Después de eso, a saber lo que pasó. Vio que Polly giraba la boca de la manguera para cortar el agua y luego dijo algo a Dick. Fue imposible oír la mayor parte de su conversación, pero por las palabras y frases que llegó a percibir, Míster Bones comprendió que Polly defendía su causa: «ha aparecido esta tarde en el jardín», «inteligente», «los niños piensan que». Y luego, después de que Dick le preguntó algo: «No tengo la menor idea. A lo mejor se ha escapado del circo.» Parecía bastante alentador, pero justo cuando había logrado liberar la oreja izquierda de las garras de Tigre para captar un poco más, Polly dejó caer la manguera al suelo y se alejó con Dick en dirección a la casa. Se pararon a un metro de la puerta trasera y siguieron hablando allí. Míster Bones estaba convencido de que en aquel momento se decidían cosas de capital importancia, pero aunque movían los labios ya no alcanzaba a oír una palabra.
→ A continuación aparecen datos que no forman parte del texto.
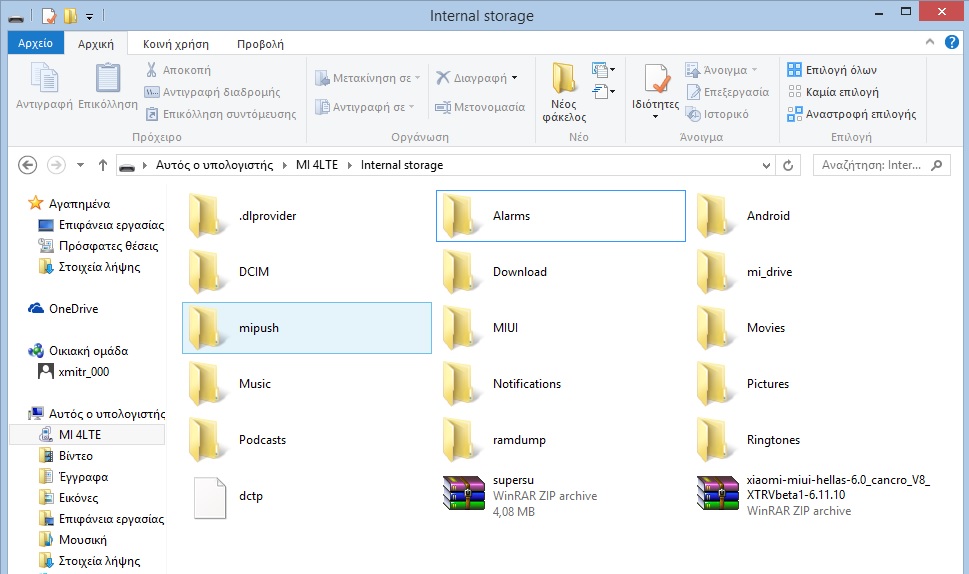Open the Αρχείο (File) menu tab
Veía, sin embargo, que Dick le observaba, haciendo de cuando en cuando gestos hacia él con un vago movimiento de la mano mientras proseguía su diálogo con Polly, y Míster Bones, que estaba empezando a hartarse de las estentóreas muestras de cariño de Tigre y Alice, se preguntó si no sería buena idea tomar la iniciativa y hacer algo en su favor. En vez de quedarse quieto mientras su futuro estaba pendiente de un hilo, ¿por qué no impresionar a Dick haciendo alguna gracia canina, ejecutando alguna proeza sensacional que inclinara la balanza a su favor? Cierto que estaba agotado, cierto que le seguía doliendo el estómago y que tenía las patas espantosamente flojas, pero no permitió que esas pequeñeces le impidieran dar un salto y salir disparado hacia el otro extremo del jardín. Gritando de sorpresa, Tigre y Alice corrieron tras él y, justo cuando estaban a punto de atraparlo, hizo un quiebro y los dejó plantados, volviendo bruscamente en la dirección por donde había venido. De nuevo lo persiguieron, y otra vez esperó a que casi le pusieran las manos encima para zafarse de un brinco y alejarse de ellos. Hacía siglos que no corría tan deprisa, y aunque sabía que se estaba esforzando demasiado y que acabaría pagando las consecuencias, siguió adelante, orgulloso de torturarse en pro de tan noble causa. Al cabo de tres o cuatro carreras por el césped, se detuvo en medio del jardín
y
jugó con ellos a agacharse y regatear —la versión perruna del corre que te pillo—, y aunque apenas podía respirar, se negó a abandonar antes de que los niños cayeran rendidos al suelo frente a él.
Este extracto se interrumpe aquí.